Data extracted from a collection →

[Start of Attachment]

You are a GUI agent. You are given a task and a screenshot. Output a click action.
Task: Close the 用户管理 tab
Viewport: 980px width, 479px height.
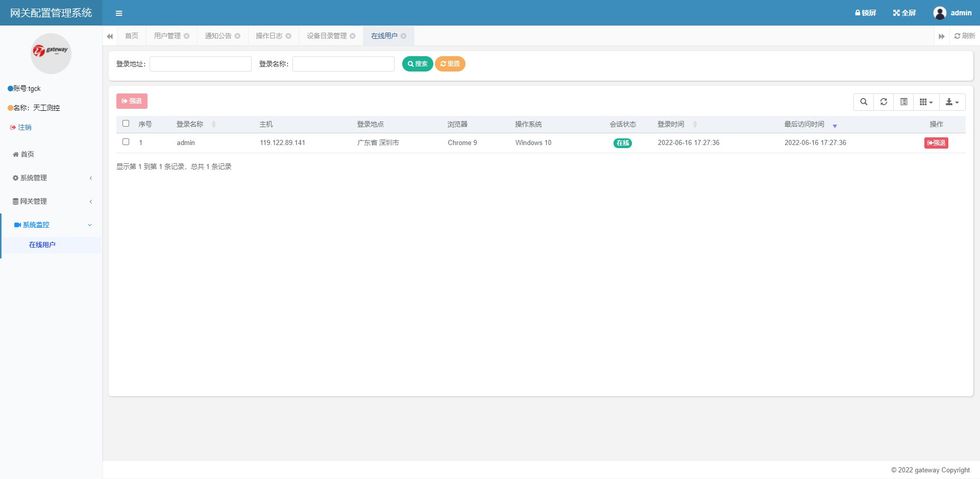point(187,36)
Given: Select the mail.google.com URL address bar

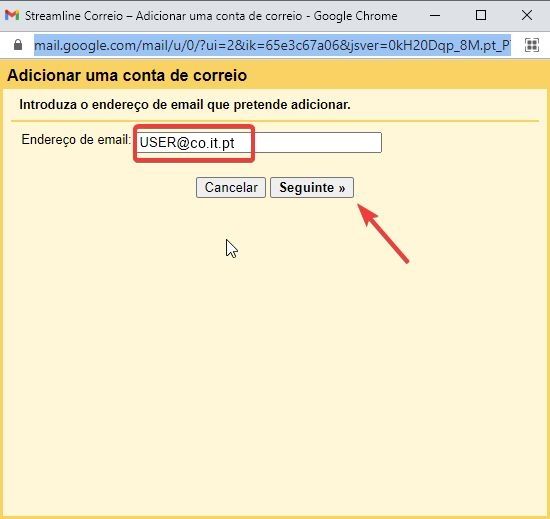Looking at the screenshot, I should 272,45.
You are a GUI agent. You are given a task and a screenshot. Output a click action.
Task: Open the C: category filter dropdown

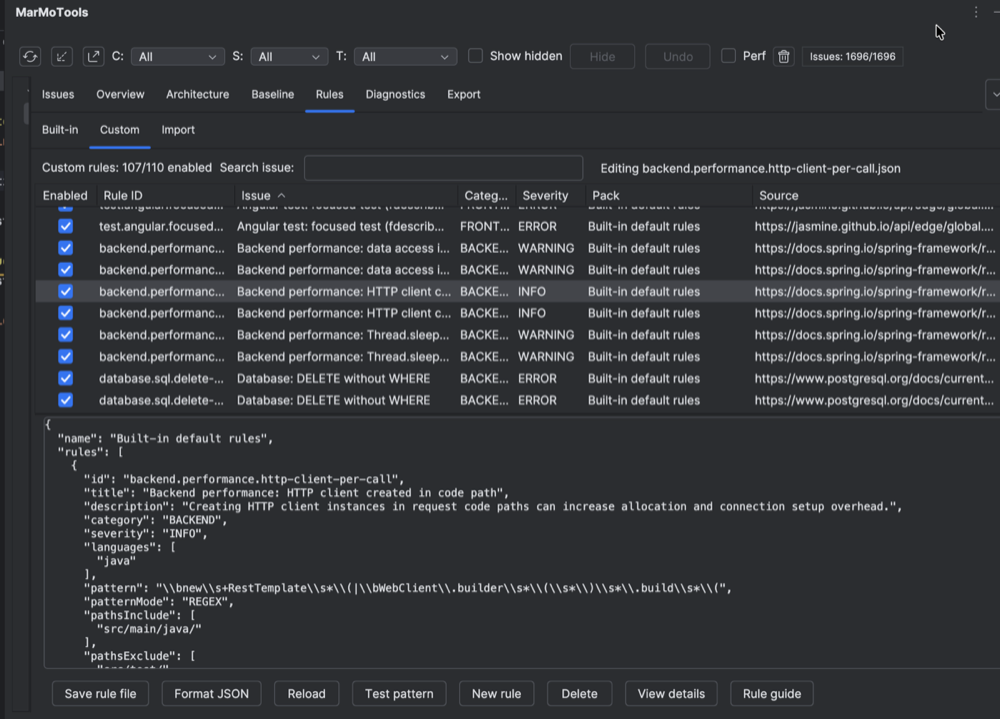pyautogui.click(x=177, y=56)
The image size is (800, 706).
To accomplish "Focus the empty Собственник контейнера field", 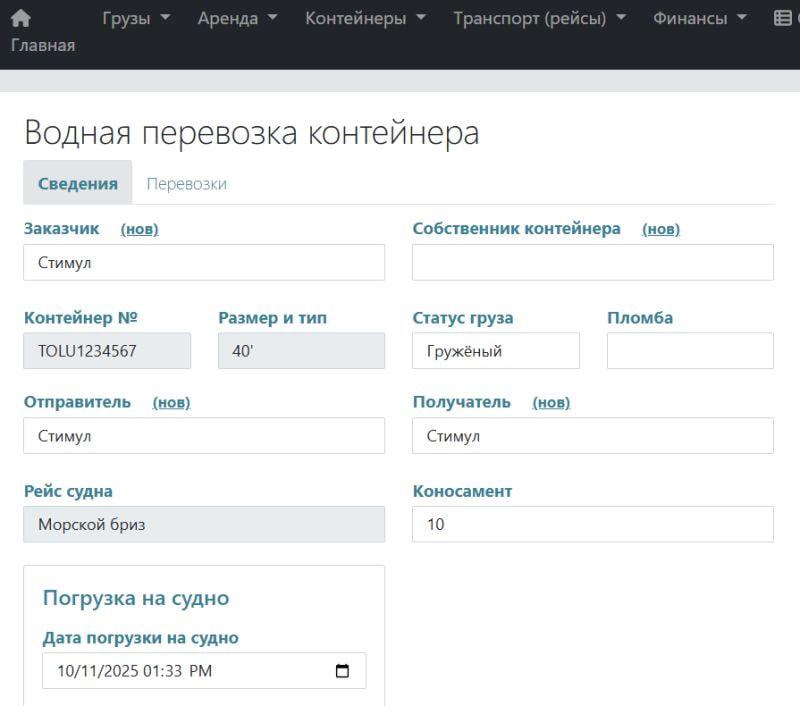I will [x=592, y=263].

[End of Attachment]

WORK REQUEST →
What you return should be only the exact lines from the top of the entries through the line with "The image size is (800, 706).", minus the pictures.

REPLY →
You are a GUI agent. You are given a task and a screenshot. Output a click action.
Task: Close the 用户管理 tab
Viewport: 980px width, 479px height.
point(187,36)
Given: Select the mail.google.com URL address bar

Looking at the screenshot, I should 272,45.
You are a GUI agent. You are given a task and a screenshot. Output a click action.
Task: Open the C: category filter dropdown

pyautogui.click(x=177, y=56)
The image size is (800, 706).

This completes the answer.